Life with the Washington Redskins, Antonio Pierce says, prepared him nicely for life after the Washington Redskins.

Pierce spent his first four NFL seasons with the Redskins and, with the organization constantly in flux, played for three coaches and four defensive coordinators. So when the middle linebacker was an unrestricted free agent this past offseason and the Redskins weren't offering him the sort of contract he felt he deserved, there was no fear of the unknown to keep him from leaving. Even Coach Tom Coughlin's reputation for rigidity wasn't enough to keep him from signing with the New York Giants, and Pierce says he hasn't had any problems coexisting with Coughlin.

"I think the one thing Washington gave me," Pierce said at the Giants' training camp here, "was a mixture of everything. . . . I'm used to change and being able to adapt.

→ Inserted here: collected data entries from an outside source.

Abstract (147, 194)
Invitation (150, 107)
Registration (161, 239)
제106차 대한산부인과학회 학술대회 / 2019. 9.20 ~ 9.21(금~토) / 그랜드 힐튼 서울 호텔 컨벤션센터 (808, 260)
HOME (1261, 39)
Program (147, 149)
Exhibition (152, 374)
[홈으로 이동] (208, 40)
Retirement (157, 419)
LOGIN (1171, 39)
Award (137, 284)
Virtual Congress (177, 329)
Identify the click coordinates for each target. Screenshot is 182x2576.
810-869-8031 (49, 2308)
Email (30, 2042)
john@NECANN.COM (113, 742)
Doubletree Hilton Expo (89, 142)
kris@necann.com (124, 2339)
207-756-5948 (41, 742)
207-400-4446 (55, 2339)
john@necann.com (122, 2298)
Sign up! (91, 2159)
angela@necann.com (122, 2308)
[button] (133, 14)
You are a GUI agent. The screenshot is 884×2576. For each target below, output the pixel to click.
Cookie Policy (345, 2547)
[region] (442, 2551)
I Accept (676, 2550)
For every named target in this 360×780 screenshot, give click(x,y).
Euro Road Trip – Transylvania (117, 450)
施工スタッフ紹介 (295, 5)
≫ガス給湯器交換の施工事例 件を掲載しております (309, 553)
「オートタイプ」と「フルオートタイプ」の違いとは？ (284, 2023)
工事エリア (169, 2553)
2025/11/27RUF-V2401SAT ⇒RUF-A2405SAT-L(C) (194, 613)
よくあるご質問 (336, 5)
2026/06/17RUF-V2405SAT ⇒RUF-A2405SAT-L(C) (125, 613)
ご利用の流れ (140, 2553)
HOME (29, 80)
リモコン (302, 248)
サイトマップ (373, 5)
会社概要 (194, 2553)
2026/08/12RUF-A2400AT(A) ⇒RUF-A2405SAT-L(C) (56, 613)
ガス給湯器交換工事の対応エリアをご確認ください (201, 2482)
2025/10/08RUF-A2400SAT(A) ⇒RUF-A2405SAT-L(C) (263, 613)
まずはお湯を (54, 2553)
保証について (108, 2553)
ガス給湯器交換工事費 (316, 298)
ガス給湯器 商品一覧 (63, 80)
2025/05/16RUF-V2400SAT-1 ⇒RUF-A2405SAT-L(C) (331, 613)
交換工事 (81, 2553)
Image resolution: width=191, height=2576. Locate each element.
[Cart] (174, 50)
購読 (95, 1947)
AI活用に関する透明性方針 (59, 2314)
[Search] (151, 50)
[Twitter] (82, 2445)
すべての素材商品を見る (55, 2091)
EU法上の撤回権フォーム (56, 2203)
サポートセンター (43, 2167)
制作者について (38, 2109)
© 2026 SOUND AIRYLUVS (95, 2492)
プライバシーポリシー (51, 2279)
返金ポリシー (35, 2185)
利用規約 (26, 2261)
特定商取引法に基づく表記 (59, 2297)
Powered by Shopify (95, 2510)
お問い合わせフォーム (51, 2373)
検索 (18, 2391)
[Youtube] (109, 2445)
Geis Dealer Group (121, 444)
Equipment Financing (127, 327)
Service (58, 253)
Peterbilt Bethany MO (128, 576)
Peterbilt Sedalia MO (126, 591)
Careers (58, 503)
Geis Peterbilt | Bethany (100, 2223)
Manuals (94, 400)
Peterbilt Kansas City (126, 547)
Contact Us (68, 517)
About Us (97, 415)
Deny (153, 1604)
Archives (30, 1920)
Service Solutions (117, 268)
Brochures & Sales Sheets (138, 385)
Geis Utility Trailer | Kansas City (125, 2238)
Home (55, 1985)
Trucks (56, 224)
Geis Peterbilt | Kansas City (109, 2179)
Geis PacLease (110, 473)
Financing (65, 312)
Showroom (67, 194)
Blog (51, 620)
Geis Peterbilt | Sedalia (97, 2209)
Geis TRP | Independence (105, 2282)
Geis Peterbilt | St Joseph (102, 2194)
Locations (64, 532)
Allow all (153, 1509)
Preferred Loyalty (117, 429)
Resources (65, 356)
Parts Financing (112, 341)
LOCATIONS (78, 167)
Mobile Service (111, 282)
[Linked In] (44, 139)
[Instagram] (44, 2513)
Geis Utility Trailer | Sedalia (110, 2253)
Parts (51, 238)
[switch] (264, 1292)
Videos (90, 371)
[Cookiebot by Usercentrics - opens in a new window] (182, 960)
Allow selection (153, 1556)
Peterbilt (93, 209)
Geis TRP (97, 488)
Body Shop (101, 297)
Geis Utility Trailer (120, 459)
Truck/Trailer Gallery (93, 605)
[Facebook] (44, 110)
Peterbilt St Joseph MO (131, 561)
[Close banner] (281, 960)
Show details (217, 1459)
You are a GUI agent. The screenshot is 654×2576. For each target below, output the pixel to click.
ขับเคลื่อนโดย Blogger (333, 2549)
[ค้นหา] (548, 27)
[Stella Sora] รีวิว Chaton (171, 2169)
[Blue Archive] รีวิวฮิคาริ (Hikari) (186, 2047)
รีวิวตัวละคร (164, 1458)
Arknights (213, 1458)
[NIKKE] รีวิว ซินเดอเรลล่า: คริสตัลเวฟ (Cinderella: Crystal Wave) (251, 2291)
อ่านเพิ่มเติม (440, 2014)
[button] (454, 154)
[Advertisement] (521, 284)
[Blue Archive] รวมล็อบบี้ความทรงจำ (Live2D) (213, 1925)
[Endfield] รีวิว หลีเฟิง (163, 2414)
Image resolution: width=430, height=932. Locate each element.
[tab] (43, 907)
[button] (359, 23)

In the NFL, it's all about working. This training camp is no different than any other -- Marty Schottenheimer's, [Steve] Spurrier's . . . no, Spurrier's was different. That was like nobody else's. But besides that, it's training camp. It's no different. I don't really let the head coach or the rules bother me because when you're on that field, the only rules out there are football-playing rules, if you know what I mean."

Pierce was one of three expensive free agents the Giants signed in the offseason, along with wide receiver Plaxico Burress and right tackle Kareem McKenzie. While Burress and McKenzie were added to the offense to attempt to make life easier for second-year quarterback Eli Manning, Pierce was signed to a six-year, $26 million contract in a bid to upgrade a defense that ranked 28th among the 32 NFL teams against the run last season.

"That's where we need to start out," Coughlin said. "We have to do a much better job stopping the run."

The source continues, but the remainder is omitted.